(Collected data)
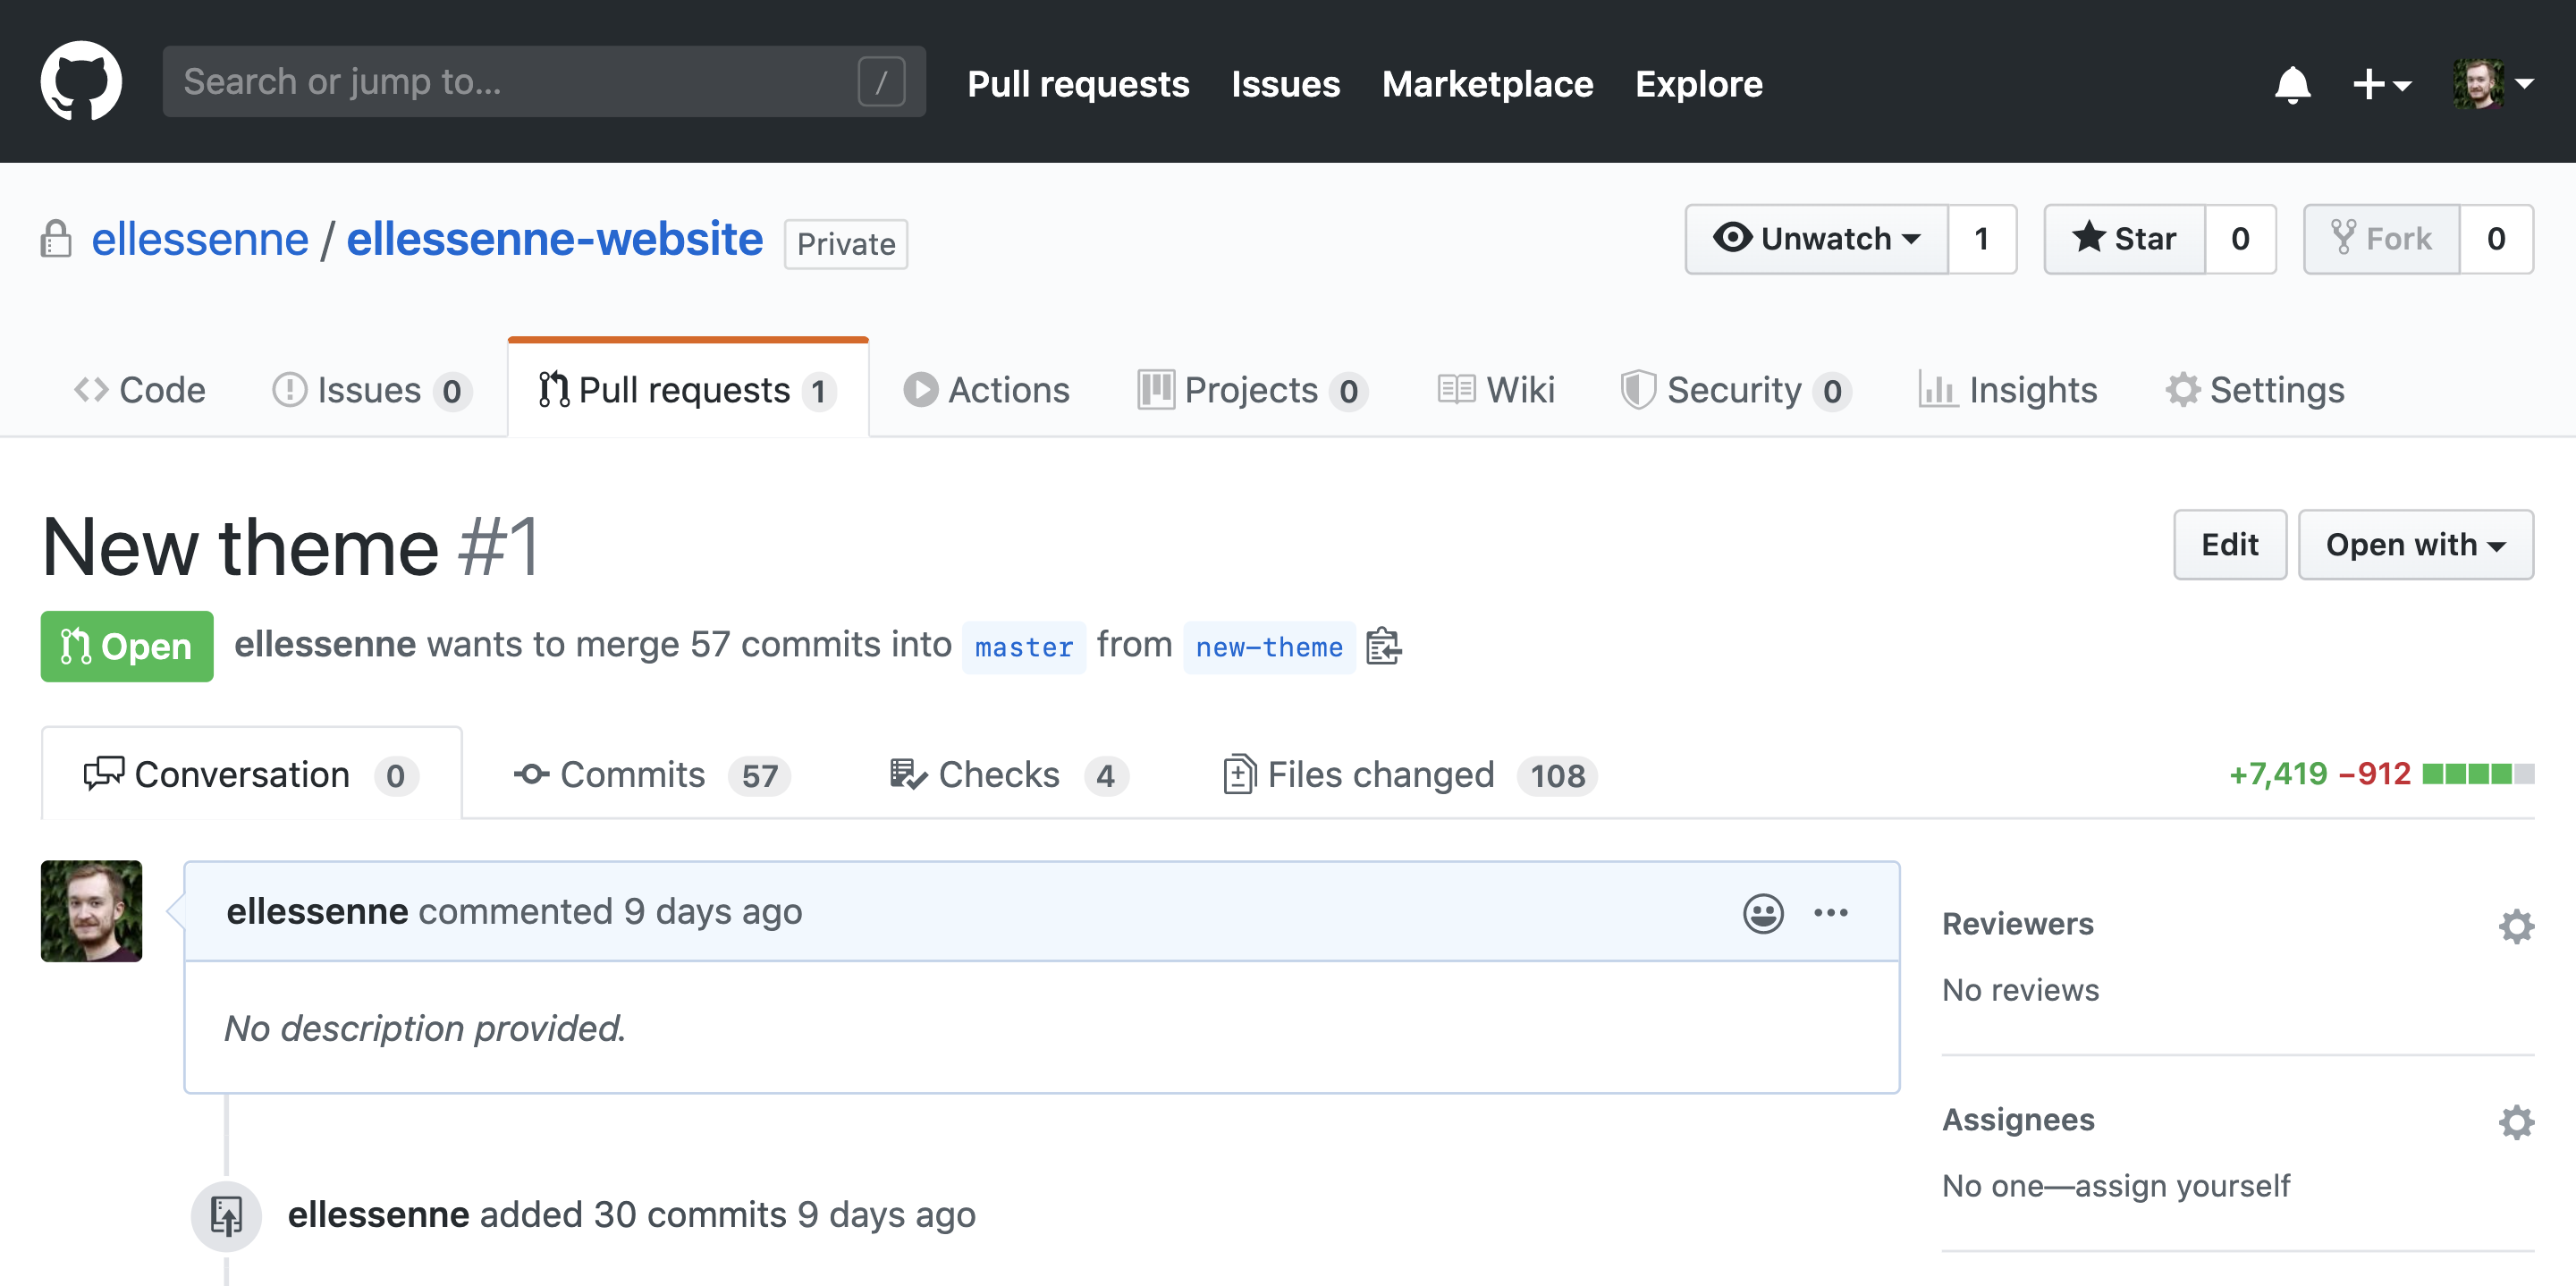Open the notifications bell
The image size is (2576, 1286).
pyautogui.click(x=2291, y=84)
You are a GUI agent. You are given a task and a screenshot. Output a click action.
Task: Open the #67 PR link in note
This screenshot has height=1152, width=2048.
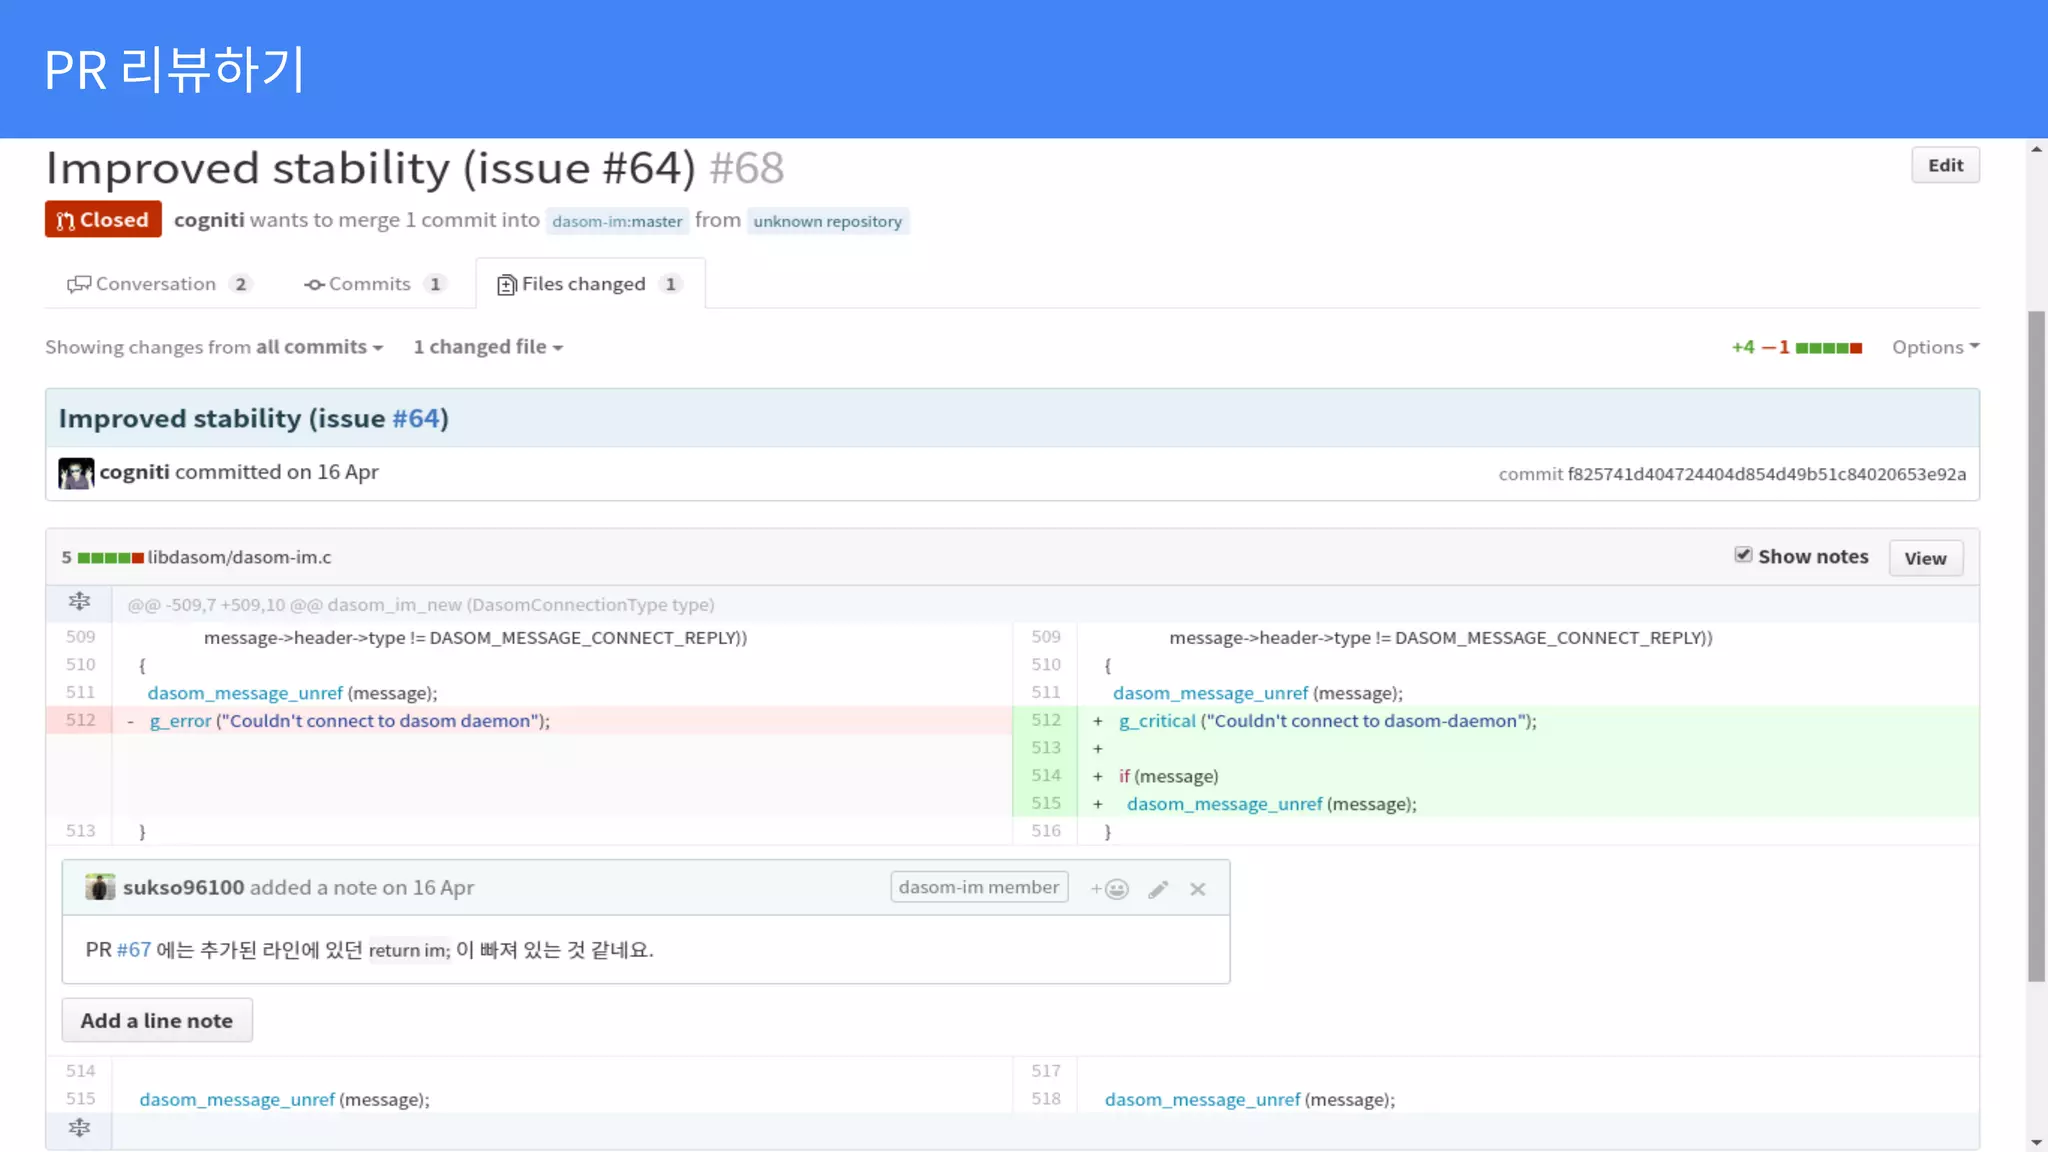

▶ Work required
Find every line above that contains the word "screenshot", and return each one.

▶ Response to this task
You are a GUI agent. You are given a task and a screenshot. Output a click action.
This screenshot has height=1152, width=2048.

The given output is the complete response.